In Bezug auf Journalismus muss Mühlberger aber noch an der Oberfläche kratzen und kann lediglich auf Forschungslücken verweisen, statt Antworten zu geben: »Die Frage, inwieweit das Erleben von traumatisierenden Erlebnissen in VR zu Posttraumatischen Belastungsstörungen oder anderen psychischen Problemen führen kann, was gerade in Bezug auf Kriegsberichterstattung relevant sein wird, ist bisher unbeantwortet.« Diese Probleme träten derzeit aber noch nicht gehäuft auf, »da für den immersiven Journalismus heute oft noch die VR-Vorform des 3D-Videos genutzt wird«. Damit meint Mühlberger statt 3D-Videos aber vermutlich 360-Grad-Videos, die allerdings in der Branche auch nicht als »VR-Vorform« verstanden werden, sondern als Unterscheidungsmerkmal zu VR die Realität ohne zum Beispiel zusätzliche Animationen abbilden. Die weiteren Beiträge sind größtenteils stärker am Journalismus ausgerichtet: In einem sehr lesenswerten Aufsatz stellt Christoph Neuberger von der Freien Universität Berlin programmatische Überlegungen an, wie kommunikationswissenschaftliche Ergebnisse in das Medienrecht einfließen können. Außerdem diskutiert der Direktor des Weizenbaum-Instituts, wie geprüft werden kann, ob innovative Medienformate reguliert werden sollten. Dominic Habel wiederum blickt auf das Thema Werberecht und immersiver Journalismus und zeigt auf, dass Werbung in XR aufgrund des hohen Interaktionsgrades und der Suggestivkraft für die Branche interessant sein kann. Spannend sind seine Ausführungen beispielsweise hinsichtlich der Frage, wie der Trennungsgrundsatz von redaktionellem Inhalt und Werbung auch in VR-Formaten erreicht werden kann.

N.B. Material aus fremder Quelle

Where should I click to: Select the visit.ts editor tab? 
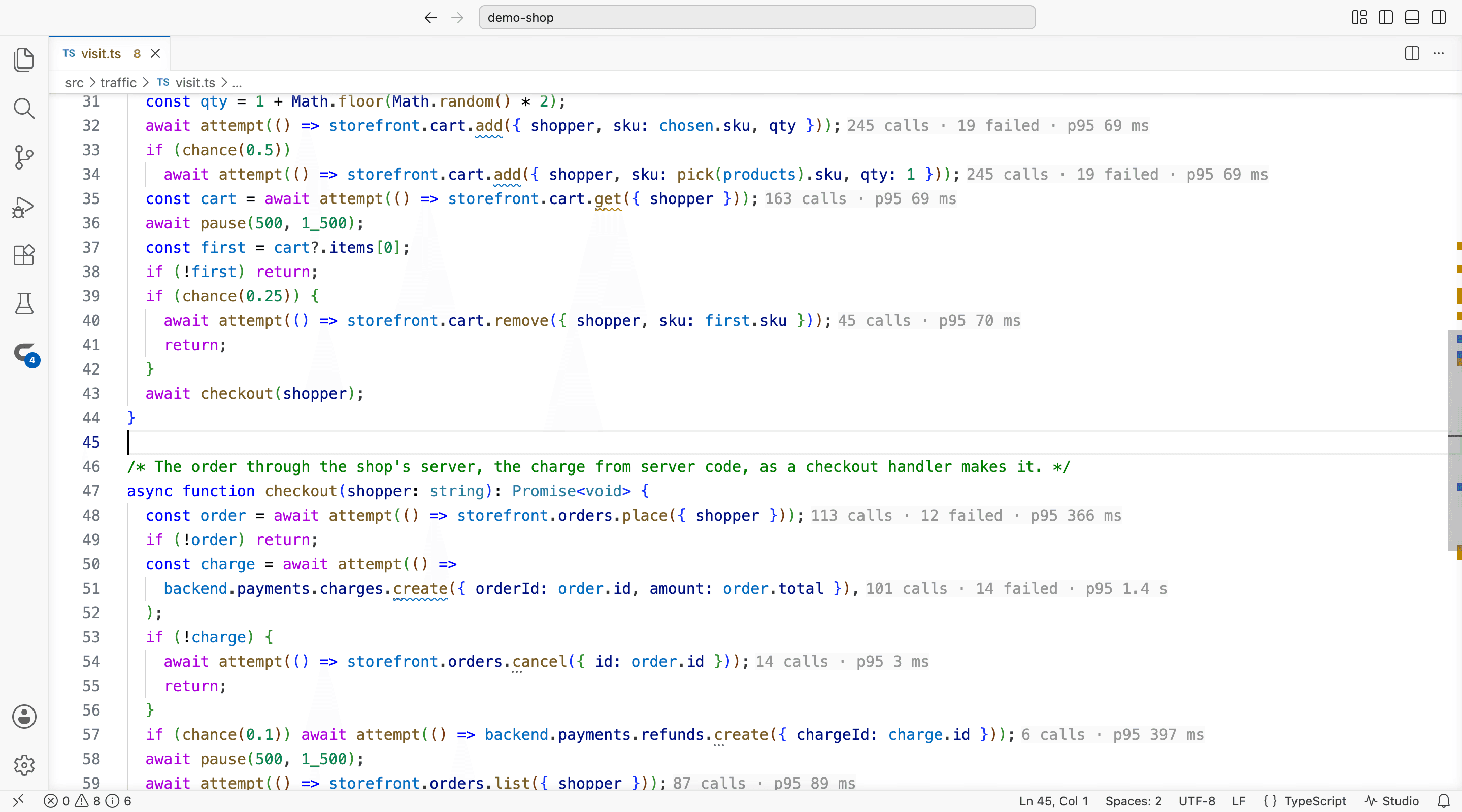[x=101, y=53]
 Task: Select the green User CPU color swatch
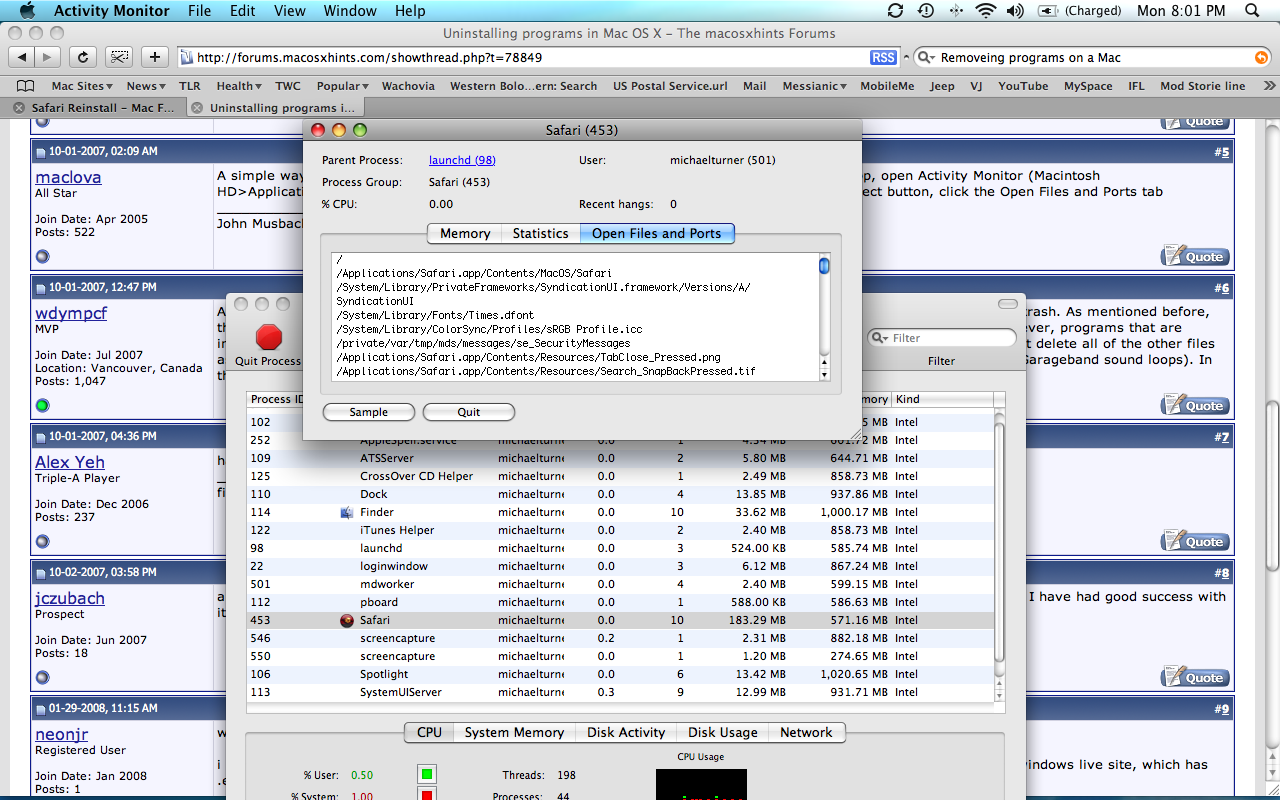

Das Buch bietet durch diese vielseitigen Ansätze interessante Gedankenanstöße in den Themenbereich immersiven Journalismus. Es ist in jedem Fall lesenswert, um auch auf Themen zu stoßen, die durch eine einseitige Reduzierung von VR und AR auf journalistische Produktion nicht auf den ersten Blick ersichtlich sind.

Literatur

Schart, Dirk; Tschanz, Nathaly (2017): Augmented und Mixed Reality für Medien, Marken und Public Relations. 2. Aufl. Konstanz: UVK.

Feyder, Manuela; Rath-Wiggins, Linda (2018): VR-Journalismus. Wiesbaden: Springer VS.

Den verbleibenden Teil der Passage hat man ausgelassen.